EXCERPTED RECORDS below:
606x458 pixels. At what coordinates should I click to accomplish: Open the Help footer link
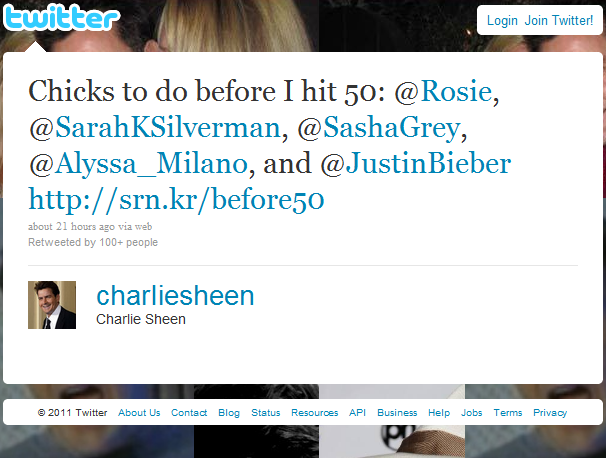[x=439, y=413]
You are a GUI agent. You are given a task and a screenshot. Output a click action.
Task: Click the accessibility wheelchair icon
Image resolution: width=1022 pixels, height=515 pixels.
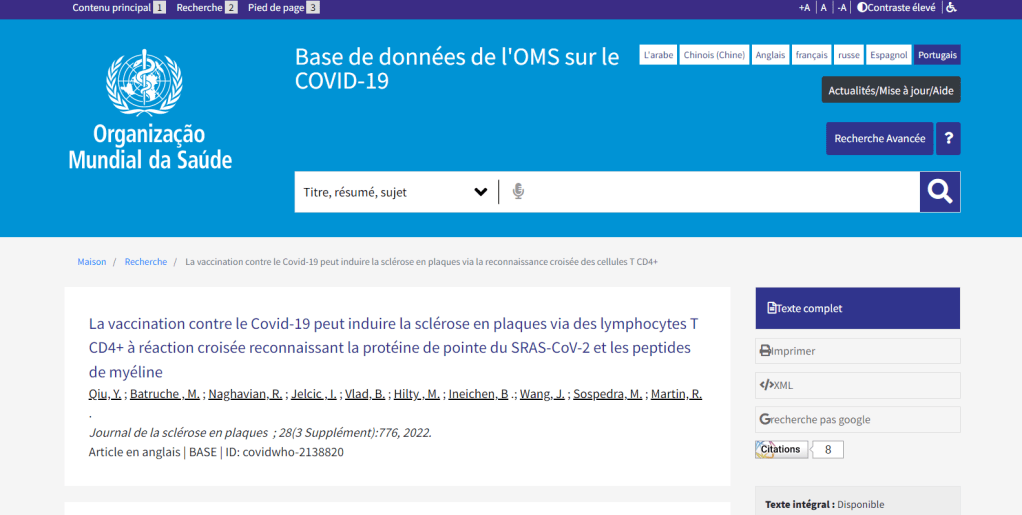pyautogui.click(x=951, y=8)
End of EXCERPTED RECORDS.
EXCERPTED RECORDS below:
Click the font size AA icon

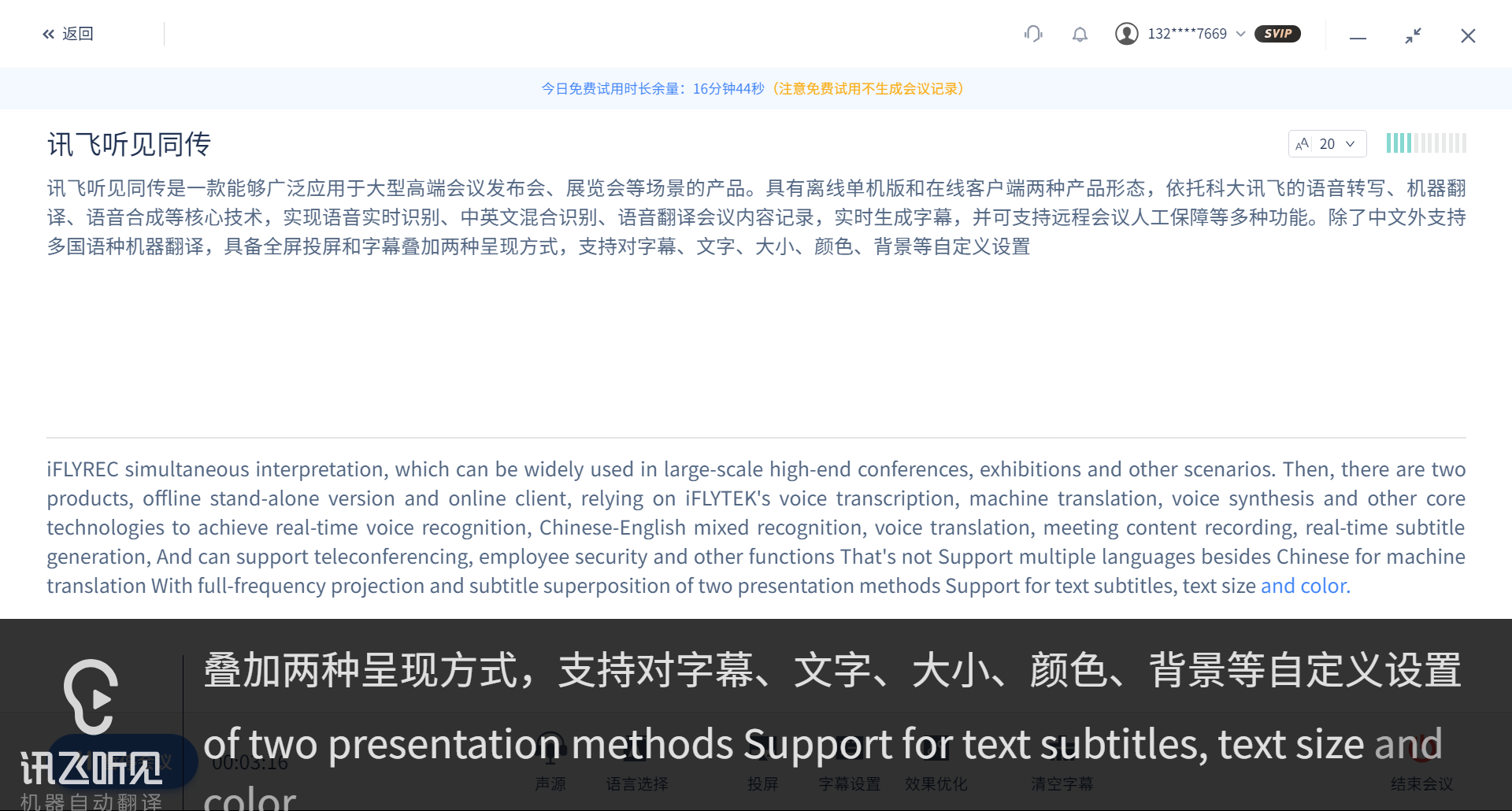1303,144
End of EXCERPTED RECORDS.
TASK ITEM
Return exactly the part of the listing above that opens with the line containing "606x458 pixels. At" and closes with the line containing "Task: Click the accessibility wheelchair icon". Pictures stay out.

OUTPUT FOR THIS EXERCISE
606x458 pixels. At what coordinates should I click to accomplish: Open the Help footer link
[x=439, y=413]
You are a GUI agent. You are given a task and a screenshot. Output a click action.
Task: Click the accessibility wheelchair icon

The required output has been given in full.